Reprenez le texte sur le Texas et l'élection présidentielle américaine en le prolongeant à la suite de sa dernière phrase.

**Extrait source**:
_ _ _ _ _
Lorsqu’on pense au Texas, on pense généralement à une part très républicaine de l’Amérique, attachée au port d’arme, conservatrice moralement, très pieuse, plus attachée à ses puissants véhicules qu’à l’environnement… Bref, l’image qui vient est, somme toute, celle que l’on se fait du militant pro-Trump. Pourtant, si l’homme d’affaire new-yorkais avait pu compter sur une majorité de Texans pour se faire élire Président des États-Unis en 2016, le ciel s’est assombri pour le Parti Républicain. Avec ses 38 grands électeurs, le Texas est l’Etat que Trump ne peut pas perdre. Analyse de la situation dans l’Etat qui pourrait faire basculer la Présidentielle.
_ _ _ _ _
**Données**:
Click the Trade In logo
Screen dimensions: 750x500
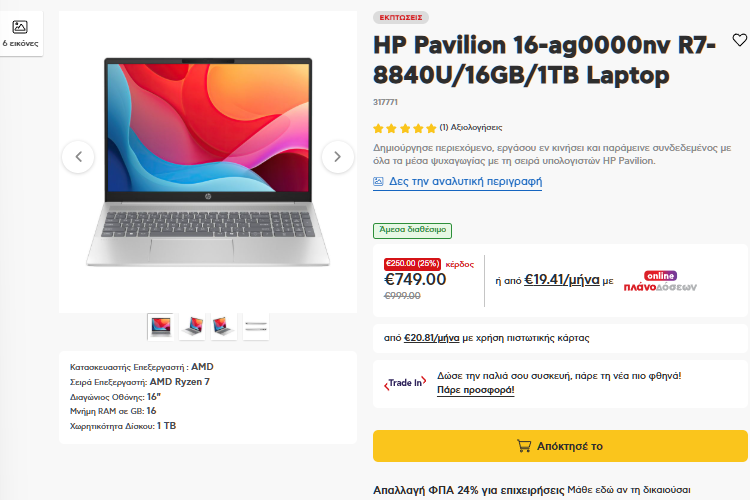coord(405,383)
_ _ _ _ _
**Corrigé**:
La nouvelle donne démographique du Texas
Si l’image stéréotypée du Texan est celle d’un cow-boy, blanc, gagnant sa croute plus par son courage que par ses diplômes, le Texan moyen change. L’État a connu, depuis 2016, deux types d’immigration qui ont modifié sa composition démographique. Dans un premier temps, une immigration interne aux États-Unis, celle de Californiens fuyant le coût de la vie de l’État de Sacramento et s’installant dans les banlieues des grandes villes texanes (Austin, Houston, Fort Worth par exemple) pour profiter de la fiscalité plus légère de l’État. Depuis 2008, c’est ainsi pas moins de 700 000 californiens qui se sont installés dans l’État, sur une population totale de 25 millions d’habitants. Parmi eux, presque la moitié seraient des blancs diplômés de l’enseignement supérieur, une catégorie sociale qui, selon le New York Times, voterait à parité pour Donald Trump et Joe Biden. Par ailleurs, une partie de cette communauté Californienne du Texas est venue avec, dans ses bagages, des drapeaux du Parti Démocrate et milite dans des quartiers qu’autrefois le Parti Républicain n’imaginait même pas menacés.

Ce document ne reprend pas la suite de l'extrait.